• [Description of the task]: In the copy, include no pictures. Reproduce the rest of the entries exactly.

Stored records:
+-------+

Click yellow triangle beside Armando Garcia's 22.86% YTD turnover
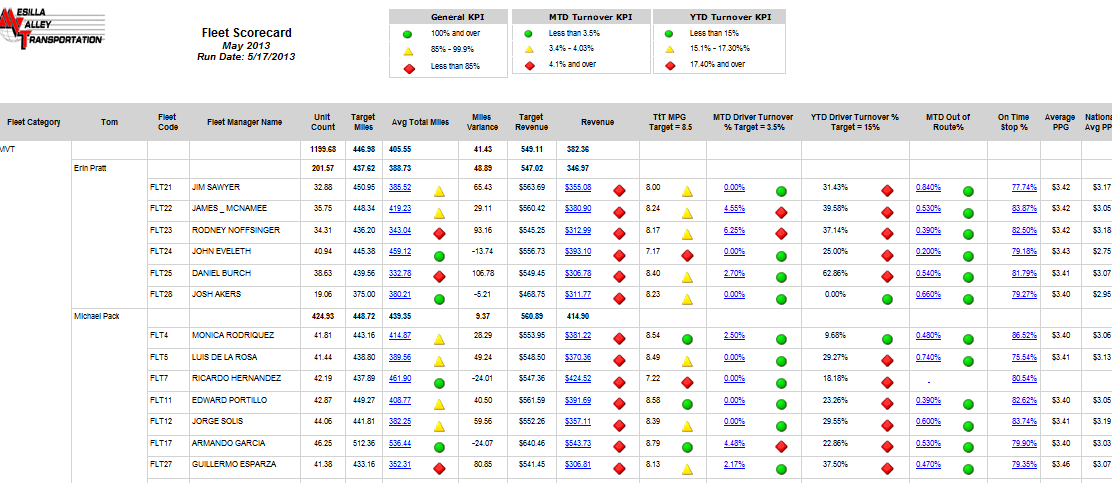Image resolution: width=1118 pixels, height=483 pixels. tap(886, 443)
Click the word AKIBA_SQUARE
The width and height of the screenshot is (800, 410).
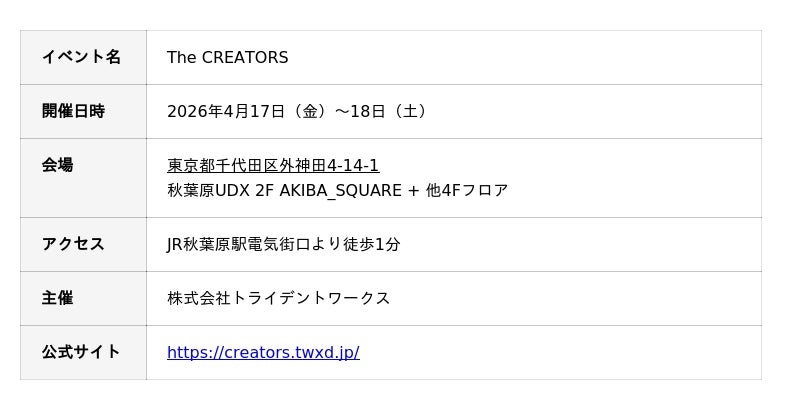click(340, 190)
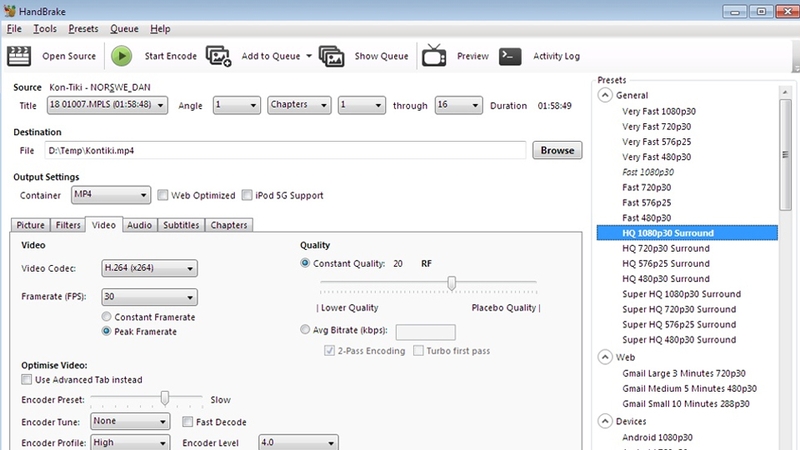Viewport: 800px width, 450px height.
Task: Click the green Start Encode play icon
Action: pyautogui.click(x=121, y=56)
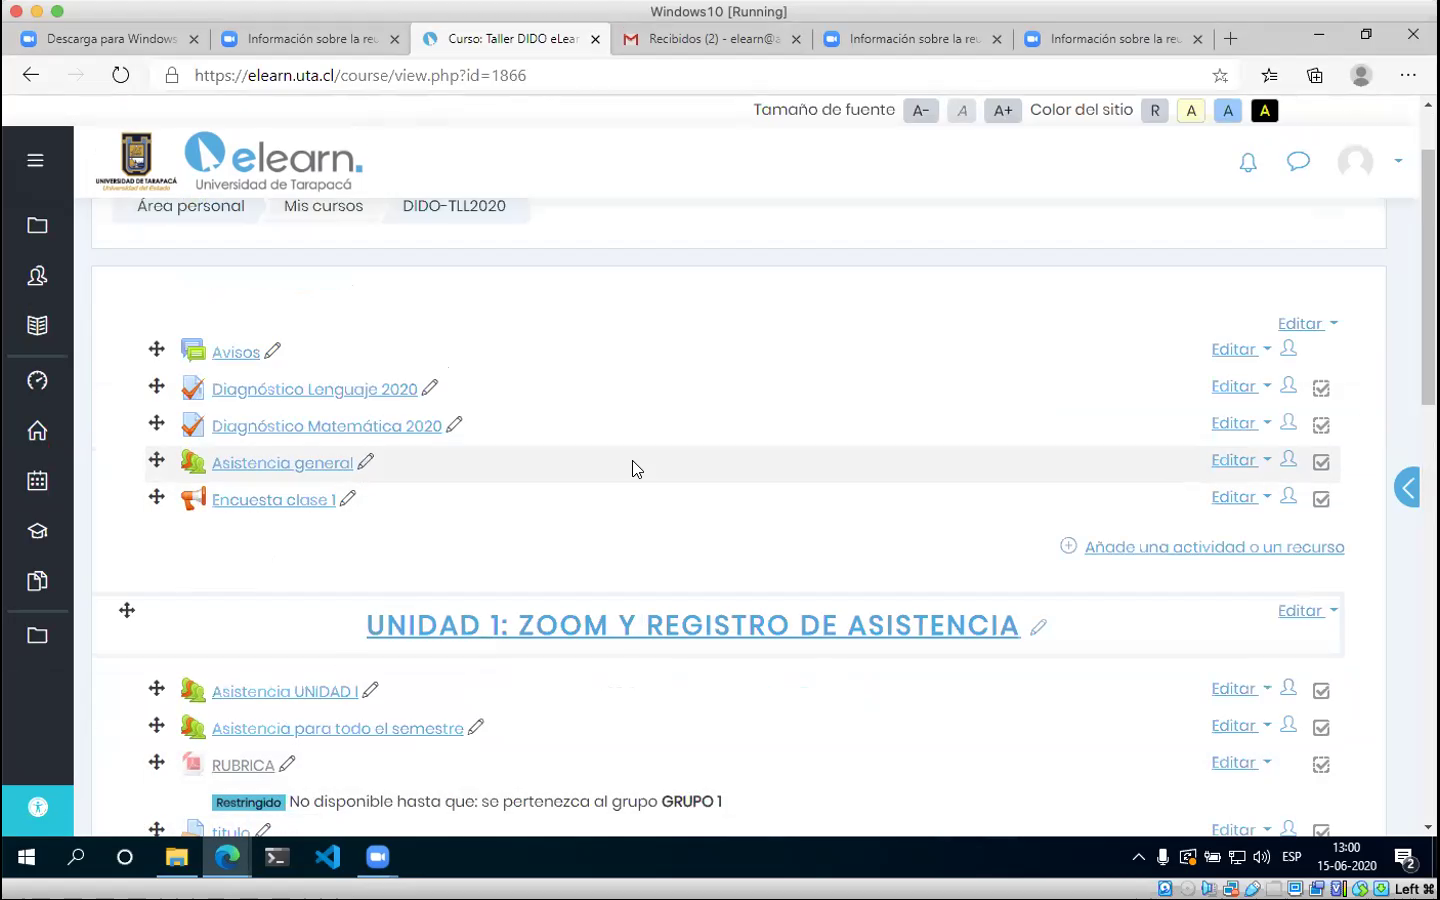Switch to the Recibidos Gmail browser tab
This screenshot has height=900, width=1440.
[x=710, y=39]
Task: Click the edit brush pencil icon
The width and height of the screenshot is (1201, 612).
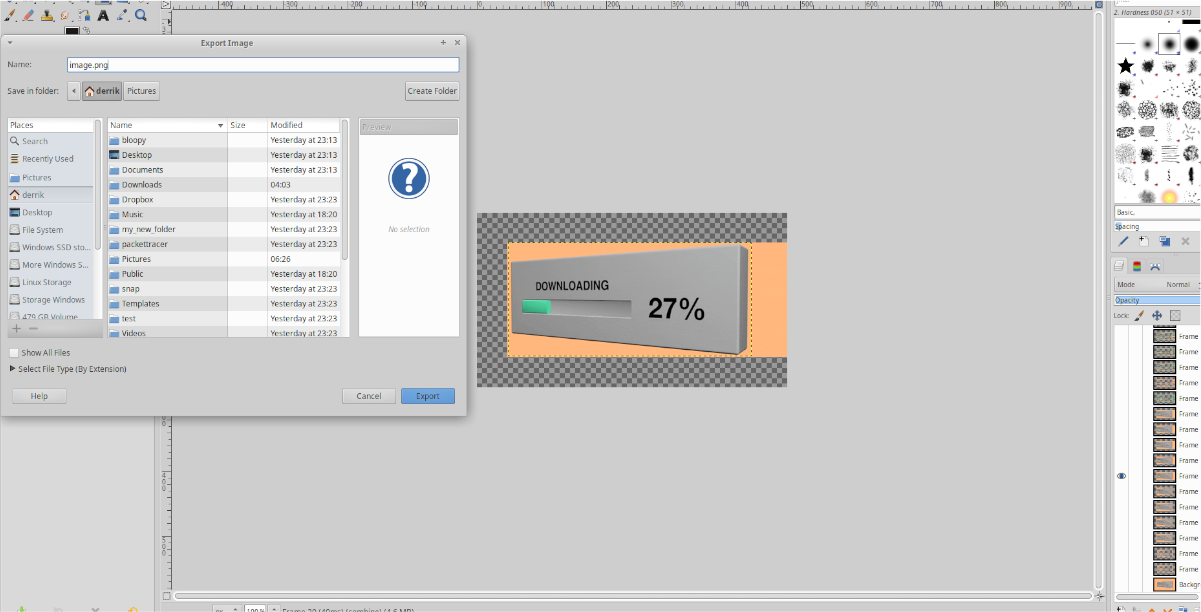Action: [x=1123, y=241]
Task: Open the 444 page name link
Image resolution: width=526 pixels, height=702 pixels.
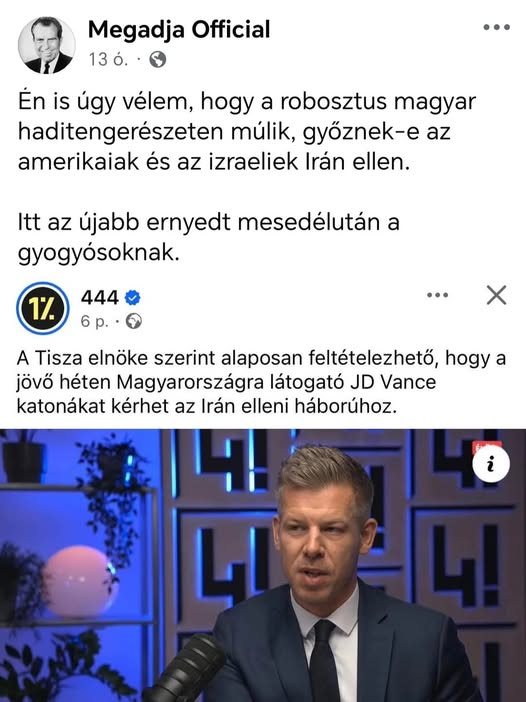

+-------+

• [Task answer]:
Click yellow triangle beside Armando Garcia's 22.86% YTD turnover
Image resolution: width=1118 pixels, height=483 pixels. tap(886, 443)
Click the word AKIBA_SQUARE
The width and height of the screenshot is (800, 410).
click(340, 190)
Viewport: 800px width, 450px height.
Task: Click the green Start Encode play icon
Action: pyautogui.click(x=121, y=56)
Switch to the Recibidos Gmail browser tab
This screenshot has height=900, width=1440.
[x=710, y=39]
Task: Click the edit brush pencil icon
The width and height of the screenshot is (1201, 612).
Action: [x=1123, y=241]
Task: Open the 444 page name link
Image resolution: width=526 pixels, height=702 pixels.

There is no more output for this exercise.